Uma sociedade milenar em constante transição: a China, com seu 1,37 bilhão de habitantes, mostra-se cada vez mais expressiva e influente no mundo contemporâneo. A partir dos anos 1980, que trouxe uma explosão econômica sem precedentes país, muitos jovens passaram a enxergar na fotografia uma forma de se expressar e de apresentar ao mundo os inúmeros parâmetros da sociedade chinesa. No artigo Nine Chinese Photographers You Need to Know, publicado na revista norteamericana Time, o autor Ye Ming apresenta-nos alguns dos nomes que acrescentam seu olhar e personalidade à história recente da fotografia chinesa. Nesta matéria, o leitor poderá conhecer um pouco do trabalho documental de Yuyang Liu, um dos grandes nomes da nova geração.
De acordo com Ye Ming, uma das principais características do fotógrafo (nascido em 1991 na província de Sichuan, na parte ocidental do país) é a naturalidade que ele apresenta a colocar-se em ambientes sujeitos a inúmeras intempéries. “Ele tem uma habilidade única de se aproximar de seus personagens em ambientes difíceis”, conta. “Seja numa casa com doentes mentais ou a bordo de um barco de pesca chinês na Guiné-Bissau”. Ye Ming refere-se, primeiramente, ao ensaio At Home With Mental Illness, que chama a atenção para o descaso com a saúde mental no país, que possui mais de 4,2 milhões de diagnósticos, e em 80% dos casos os pacientes não possuem suporte suficiente e necessário para se tratar.
CONFINADOS
No site do fotógrafo, ele disponibiliza mais de dez ensaios, realizados ao longo da década atual. A série At Home With Mental Illnes, Yuang Liu acessa a intimidade de vários personagens em condições de dificuldades causadas em decorrência de seus quadros clínicos, contando histórias que nos ajudam a compreender um pouco mais sobre saúde mental, um grande tabu, pouco discutido tanto na China quanto no Brasil. As atrocidades cometidas no Hospital Colônia de Barbacena, em Minas Gerais, foram documentadas pela jornalista Daniela Arbex, no livro Holocausto Brasileiro. Estima-se que mais de 60 mil pessoas morreram em oito décadas de funcionamento do Colônia. A quantidade de corpos era tamanha, que os cadáveres eram vendidos ilegalmente para várias Universidades Federais.
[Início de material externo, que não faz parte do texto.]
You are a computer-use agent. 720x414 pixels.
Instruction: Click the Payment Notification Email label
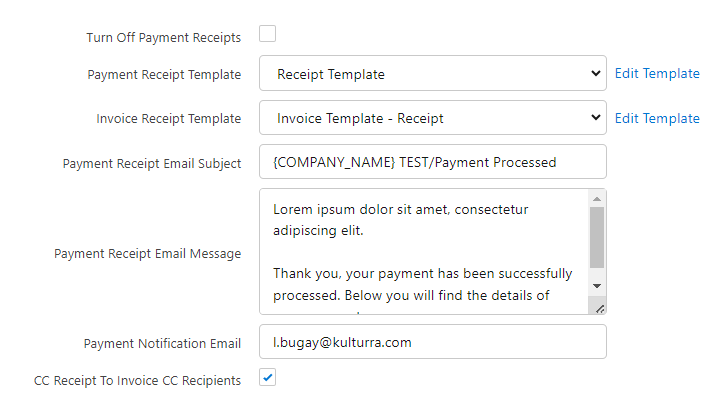162,344
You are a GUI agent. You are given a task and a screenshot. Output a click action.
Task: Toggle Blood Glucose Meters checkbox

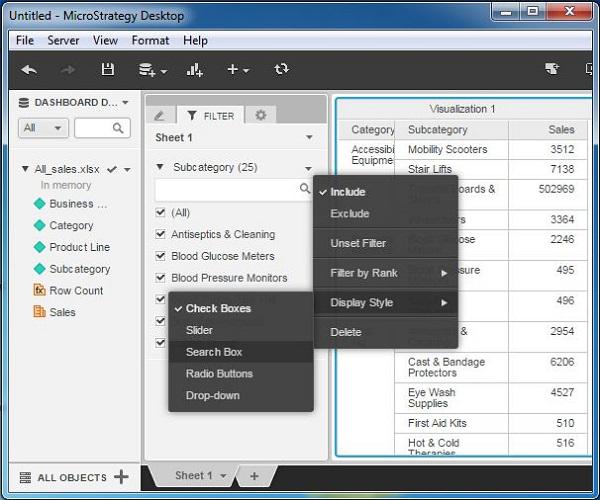pyautogui.click(x=160, y=256)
Voltando à China, uma das das questões apresentadas por Yuyang Liu é a desintegração social pela qual os doentes mentais são submetidos, tornando-se improdutivos e dependentes por falta de tratamento adequado. “A maioria das pessoas que sofrem dessas doenças são forçadas, em casa, com suas famílias, por conta própria”, explica o fotógrafo no texto que introduz a série, que conta a história de pessoas como o menino Zhendong Liang, que não tem acesso a educação desde 2009, quando sua escola primária o recusou por acreditar que sua presença causaria um efeito negativo para os outros estudantes. Também podemos ver Mei Lin, uma senhora de 83 anos que tenta levar para casa sua filha, diagnosticada com esquizofrenia.
O trabalho, realizado em 2015, percorreu várias partes do planeta, em publicações e exposições em galerias de grande reconhecimento, como a Hoxton Gallery de Londres. O fotógrafo explica que o objetivo principal do documentário é desmistificar a visão superficial transmitida pela sociedade a respeito dos doentes mentais. “Eles são esquecidos ou mesmo não reconhecidos na sociedade. São invisíveis. Esse projeto visa explorar os aspectos únicos dos relacionamentos entre os doentes mentais, suas famílias, e a sociedade como um todo”. O interesse do fotógrafo em mergulhar no tema rendeu a ele o prêmio da Ian Parry Scolarship, instituição que promove um concurso internacional de fotografia específico para fotógrafos com menos de 24 anos.
Em entrevista à revista Time, Yuyang Liu afirma que apesar de tratar de um assunto delicado, o documentário não deve ser visto apenas como uma exposição das dificuldades das pessoas. “Não quero fotografar o quão infelizes eles são, embora algumas fotos inevitavelmente transmitam isso. Quero me concentrar principalmente no apoio entre os doentes e suas famílias”, explica. Liu tomou consciência do assunto quando recebeu um boletim informativo de um Centro de Prevenção de Doenças Crônicas de uma pequena cidade do país, que falava do grande esforço que era tentar ajudar os doentes e suas famílias durante o tratamento. “Fiquei impressionado”, conta. “Percebi que embora os pacientes sejam, em grande parte, invisíveis na sociedade, eles e suas famílias vivem uma vida real”, conclui.